Qu’elle souffrit, cependant, durant ses premières années au monastère de l’Incarnation ! Elle qui avait affronté, pour l’amour de Jésus, en quittant la maison paternelle, une agonie aussi terrible que celle de la mort, elle fut en proie aux sécheresses, la prière lui était un sacrifice... Mais l’amour connaît l’héroïsme. Psyché ne lâchera pas l’invisible Éros ! Invisible ? Thérèse le voyait dans toutes ses sœurs. Elle ne passait pas de journées sans faire envers celles-ci le plus d’actes de charité qu’elle pouvait ; elle soignait avec la tendresse la plus gaie une religieuse qui avait une plaie horrible au ventre et dont la plupart étaient comme obligées de se détourner... Thérèse exténuée tomba malade à son tour.

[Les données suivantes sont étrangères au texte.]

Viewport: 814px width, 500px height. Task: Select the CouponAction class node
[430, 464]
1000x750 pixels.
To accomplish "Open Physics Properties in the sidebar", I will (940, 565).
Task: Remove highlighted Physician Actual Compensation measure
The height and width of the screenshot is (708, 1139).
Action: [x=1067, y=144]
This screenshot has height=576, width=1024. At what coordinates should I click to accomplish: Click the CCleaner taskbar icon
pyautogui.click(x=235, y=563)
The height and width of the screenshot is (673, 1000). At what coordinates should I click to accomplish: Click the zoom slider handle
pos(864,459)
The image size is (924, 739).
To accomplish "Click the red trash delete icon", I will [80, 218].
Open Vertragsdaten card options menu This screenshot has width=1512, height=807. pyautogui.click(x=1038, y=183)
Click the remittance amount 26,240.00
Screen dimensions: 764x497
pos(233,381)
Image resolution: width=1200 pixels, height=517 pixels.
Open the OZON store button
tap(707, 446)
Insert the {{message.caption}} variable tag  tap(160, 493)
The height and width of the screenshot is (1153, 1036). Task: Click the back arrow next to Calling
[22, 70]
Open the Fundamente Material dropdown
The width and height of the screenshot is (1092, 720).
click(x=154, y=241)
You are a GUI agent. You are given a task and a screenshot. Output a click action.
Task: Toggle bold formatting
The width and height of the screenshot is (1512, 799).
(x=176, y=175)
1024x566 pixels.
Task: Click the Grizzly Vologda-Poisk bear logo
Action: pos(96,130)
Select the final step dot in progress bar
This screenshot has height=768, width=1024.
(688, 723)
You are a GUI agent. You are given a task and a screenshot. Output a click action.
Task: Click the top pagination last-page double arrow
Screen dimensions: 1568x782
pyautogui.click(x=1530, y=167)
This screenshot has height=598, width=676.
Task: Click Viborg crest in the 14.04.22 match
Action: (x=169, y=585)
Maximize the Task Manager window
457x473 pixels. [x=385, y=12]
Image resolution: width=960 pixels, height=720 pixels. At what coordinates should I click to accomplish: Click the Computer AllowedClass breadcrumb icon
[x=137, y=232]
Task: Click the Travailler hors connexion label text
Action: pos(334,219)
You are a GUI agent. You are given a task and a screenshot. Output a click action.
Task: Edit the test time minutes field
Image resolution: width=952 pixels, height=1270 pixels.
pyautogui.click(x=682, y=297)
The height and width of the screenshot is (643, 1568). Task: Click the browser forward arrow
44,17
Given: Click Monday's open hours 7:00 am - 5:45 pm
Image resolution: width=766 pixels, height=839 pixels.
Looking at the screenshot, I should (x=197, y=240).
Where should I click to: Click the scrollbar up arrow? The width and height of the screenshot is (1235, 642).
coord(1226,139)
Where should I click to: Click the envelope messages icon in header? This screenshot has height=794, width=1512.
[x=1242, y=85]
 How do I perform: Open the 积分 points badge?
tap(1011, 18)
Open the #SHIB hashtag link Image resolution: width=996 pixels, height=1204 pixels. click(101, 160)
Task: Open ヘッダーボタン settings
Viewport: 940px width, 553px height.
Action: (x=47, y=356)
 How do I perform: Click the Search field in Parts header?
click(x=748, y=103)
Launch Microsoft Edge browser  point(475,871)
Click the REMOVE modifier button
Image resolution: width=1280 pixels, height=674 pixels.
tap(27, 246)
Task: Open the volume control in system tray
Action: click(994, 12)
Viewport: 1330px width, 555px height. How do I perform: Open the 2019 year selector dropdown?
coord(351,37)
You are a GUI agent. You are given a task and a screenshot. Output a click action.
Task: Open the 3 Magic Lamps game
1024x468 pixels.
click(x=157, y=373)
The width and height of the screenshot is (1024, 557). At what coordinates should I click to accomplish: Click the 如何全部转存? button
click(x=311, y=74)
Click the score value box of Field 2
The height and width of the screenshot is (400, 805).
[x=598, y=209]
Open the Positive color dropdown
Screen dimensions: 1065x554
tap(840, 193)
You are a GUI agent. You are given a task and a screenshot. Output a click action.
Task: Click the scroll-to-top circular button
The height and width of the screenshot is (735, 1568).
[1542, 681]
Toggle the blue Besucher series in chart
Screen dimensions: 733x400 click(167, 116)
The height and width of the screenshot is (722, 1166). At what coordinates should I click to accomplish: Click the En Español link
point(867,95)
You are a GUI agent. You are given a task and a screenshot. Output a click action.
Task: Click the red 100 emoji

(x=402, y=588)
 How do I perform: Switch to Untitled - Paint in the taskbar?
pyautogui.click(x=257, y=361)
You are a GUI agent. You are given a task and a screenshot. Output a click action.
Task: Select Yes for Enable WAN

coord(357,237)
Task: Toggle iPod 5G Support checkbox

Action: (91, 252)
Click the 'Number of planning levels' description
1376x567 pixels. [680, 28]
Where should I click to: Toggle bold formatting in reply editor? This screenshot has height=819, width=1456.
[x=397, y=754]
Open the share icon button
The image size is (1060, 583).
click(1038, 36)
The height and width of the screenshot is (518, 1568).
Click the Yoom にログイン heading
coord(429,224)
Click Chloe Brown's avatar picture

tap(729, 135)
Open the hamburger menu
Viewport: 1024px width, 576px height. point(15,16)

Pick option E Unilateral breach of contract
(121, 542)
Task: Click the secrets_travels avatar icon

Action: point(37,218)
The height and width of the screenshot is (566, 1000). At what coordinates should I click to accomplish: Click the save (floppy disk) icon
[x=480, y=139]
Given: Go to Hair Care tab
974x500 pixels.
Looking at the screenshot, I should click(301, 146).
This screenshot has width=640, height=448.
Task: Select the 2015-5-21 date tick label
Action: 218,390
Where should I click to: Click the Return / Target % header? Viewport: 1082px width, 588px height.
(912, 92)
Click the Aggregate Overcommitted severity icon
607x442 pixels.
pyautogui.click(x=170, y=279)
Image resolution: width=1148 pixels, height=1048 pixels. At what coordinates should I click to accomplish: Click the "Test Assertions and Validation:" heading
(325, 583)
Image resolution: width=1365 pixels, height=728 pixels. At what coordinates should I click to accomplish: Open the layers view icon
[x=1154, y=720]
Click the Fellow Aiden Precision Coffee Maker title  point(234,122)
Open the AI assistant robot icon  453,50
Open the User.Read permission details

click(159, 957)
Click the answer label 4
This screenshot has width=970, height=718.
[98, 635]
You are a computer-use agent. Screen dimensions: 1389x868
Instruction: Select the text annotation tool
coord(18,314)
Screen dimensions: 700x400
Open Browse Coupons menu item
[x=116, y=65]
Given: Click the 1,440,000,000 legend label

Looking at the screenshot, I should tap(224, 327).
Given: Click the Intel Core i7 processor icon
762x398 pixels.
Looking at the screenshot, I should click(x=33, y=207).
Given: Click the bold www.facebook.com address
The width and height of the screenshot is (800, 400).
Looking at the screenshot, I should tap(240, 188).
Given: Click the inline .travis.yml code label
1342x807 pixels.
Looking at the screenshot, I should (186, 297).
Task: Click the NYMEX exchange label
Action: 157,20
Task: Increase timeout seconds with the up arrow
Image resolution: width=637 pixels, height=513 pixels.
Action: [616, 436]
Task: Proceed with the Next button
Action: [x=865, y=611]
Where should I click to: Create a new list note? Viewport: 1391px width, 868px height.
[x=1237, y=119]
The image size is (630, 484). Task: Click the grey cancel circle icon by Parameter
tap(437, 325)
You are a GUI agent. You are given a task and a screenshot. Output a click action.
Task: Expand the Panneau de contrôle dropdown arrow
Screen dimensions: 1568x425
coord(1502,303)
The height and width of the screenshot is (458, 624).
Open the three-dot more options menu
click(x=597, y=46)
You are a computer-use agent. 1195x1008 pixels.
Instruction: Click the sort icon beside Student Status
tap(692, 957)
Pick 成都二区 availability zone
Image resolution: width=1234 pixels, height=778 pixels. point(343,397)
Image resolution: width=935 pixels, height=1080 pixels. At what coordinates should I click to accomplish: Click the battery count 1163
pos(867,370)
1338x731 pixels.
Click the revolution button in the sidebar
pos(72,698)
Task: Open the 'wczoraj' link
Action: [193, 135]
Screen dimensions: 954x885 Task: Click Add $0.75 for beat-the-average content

En octobre 1538, il lui fallut quitter le couvent où la règle d’avant la réforme ne la cloîtrait pas. Elle passa quelque temps chez sa sœur aînée et chez son oncle, puis à Bécédas, au printemps de 1539, où elle convertit le prêtre qui la confessait et qui avait une liaison coupable. Devant l’incomparable pureté de sa pénitente, il lui avoua sa faute. Il avait pour elle, sans doute, une amitié un peu sensible. Thérèse ne s’en froissa pas, mais, plus belle et plus grande encore que la femme de Mantinée du Banquet de Platon, elle se servit de ce sentiment humain pour élever l’âme du prêtre jusqu’à Dieu. Ces conversations, je les imagine comme le premier dessin du Chemin de Perfection et du Château Intérieur. Grâce à Thérèse, le prêtre avait rompu sa liaison et ne cessa de s’élever en vertu. C’est d’ailleurs sur tous ses confesseurs que la sainte eut une heureuse et haute influence.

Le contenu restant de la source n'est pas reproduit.